In 1960, Madeleine L’Engle published Meet the Austins, the first book in a series she would continue to write for 34 years. Largely centered on the insecurities and uncertainties of its protagonist, Vicky Austin, the warm, loving family series would take her from age twelve to her late teens. According to L’Engle’s family, the books contained several autobiographical elements, and L’Engle herself identified with Vicky in several interviews, making these books among her most personal works.
Two notes: one, my edition of Meet the Austins includes the Anti-Muffins chapter, a chapter removed from the 1960 edition, printed separately in 1980, and restored in contemporary editions. Two, the Austin family series is where the timeline for the L’Engle books stops making any sense whatsoever, mostly because the series was written over a 34 year period. In the first book, Vicky Austin is 12, or about one or two years younger than Meg Murry, who would make her first appearance in A Wrinkle of Time the following year. By the fourth book, Vicky Austin is 18, or about two years older than Polly O’Keefe Meg Murry’s daughter. Fortunately, none of the Austin books or the Murry books are tied to a specific year, so this can be handwaved a bit, either by imagining that a A Wrinkle in Time is set in the 1950s and the Austin books in the 1970s, or by accepting that L’Engle was just not a believer in linear time and the Murrys are time travellers. Onwards!
Meet the Austins opens with a brief introduction to the main members of the family: the father, a busy gynecologist and his wife, a homemaker; the oldest son, John, brilliant and intellectually intimidating, creating some of Vicky’s insecurities; Vicky, the narrator; Suzy, her beautiful younger sister, who unintentionally makes Vicky feel ugly and awkward; Rob, a cute four year old; and various animals, including a poodle, a Great Dane and various cats. The animals are marvelous—I’m only sorry that they don’t make it through the entire series—as are the various interactions between the siblings, who, naturally, fight and find one other deeply irritating.

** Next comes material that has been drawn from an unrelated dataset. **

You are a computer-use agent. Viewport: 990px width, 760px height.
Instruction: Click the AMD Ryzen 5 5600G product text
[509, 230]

This excerpt from an Austin Christmas story, The Twenty-Four Days Before Christmas, nicely showcases all of the strengths and weaknesses of Vicky as a character. She is remarkably and realistically self-centered, even for a seven year old (forget that my mother is about to give birth! what about dinner!), jealous of her siblings, and deeply uncertain of herself. The Vicky in Meet the Austins is a little older, but she is still the same Vicky.

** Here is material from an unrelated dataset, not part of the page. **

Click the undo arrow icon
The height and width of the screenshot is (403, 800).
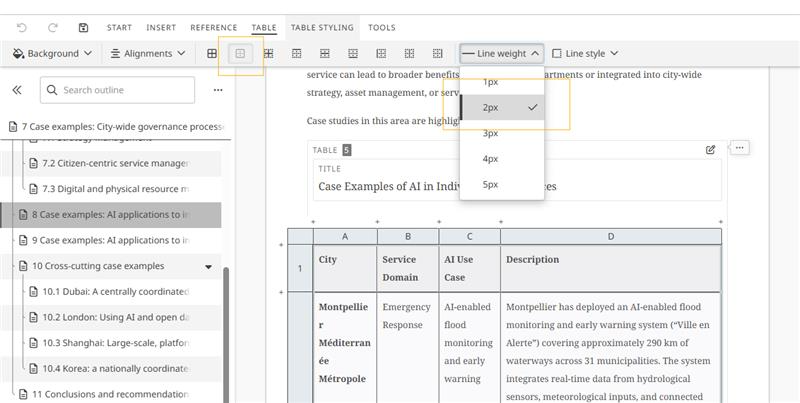tap(22, 27)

Into this family arrives a very angry little girl, Maggy, who has just lost her parents in a tragic accident. It’s not at all clear what will happen to Maggy—her parents failed to leave an iron-clad will, and the main guardian named by the parents is in no position to take in a child. This uncertainty does not make Maggy’s life any easier, and to worsen matters, she comes from a considerably wealthier family, creating further adjustment problems. Nonetheless, the Austins welcome her and offer her a home, at least temporarily.
This plot is pulled directly from L’Engle’s real life: she and her husband took in and later adopted the child of friends who died tragically young. This probably explains why so many of the scenes feel so genuine, particularly in the not always positive responses from the kids. They know that they ought to be nice and understanding, but, since they’re kids, they sometimes fail. This results in some major family disruptions, not helped by the arrival of measles, well meaning attempts to help, and the arrival of some very bad tempers—which in turn leads to some other accidents.
Throughout this, L’Engle maintains a warm, accepting tone, extended to all of the children and Maggy. She is able to do this, despite a not always sympathetic first person narrative, I think, because for all of her insecurities and worries, Vicky is still part of a very loving family, and that knowledge breathes through her voice. Vicky’s parents also take more than one moment to explain matters from other viewpoints, helping not just Vicky, but readers, understand why Maggy so frequently acts badly. The deleted and then reinserted chapter I mentioned adds to the theme of understanding by chatting about accepting those who may not fit society’s pre or current expectations.
The end result is a warm, happy book, with characters easy to identify with, with a few moments of tension scattered here and there. If Vicky, even with the help of her parents and brother, never quite has the same moments of insight that Camilla and Flip manage to reach on their own, and never matures as much, she is also younger, and in a safer place. She has time.
The Austin family series originally remained strictly rooted in the real world, but after L’Engle became known as a fantasy and science fiction author, one or two otherwordly elements began to creep into the series. Even then the series maintained its more mainstream roots, never reaching too far into speculative fiction. This may be one reason why the series is somewhat less known. A second reason may be the 34 year timespan L’Engle needed to write five books, which not surprisingly created some inconsistencies. For example, a toy broken in the first book reappears, miraculously never broken, in the second, and similar small inconsistencies abound. And if none of these inconsistencies would bother child readers, they are more problematic for the teenage audience of the later books of the series. I’ll be noting a few more of these as we go through the series.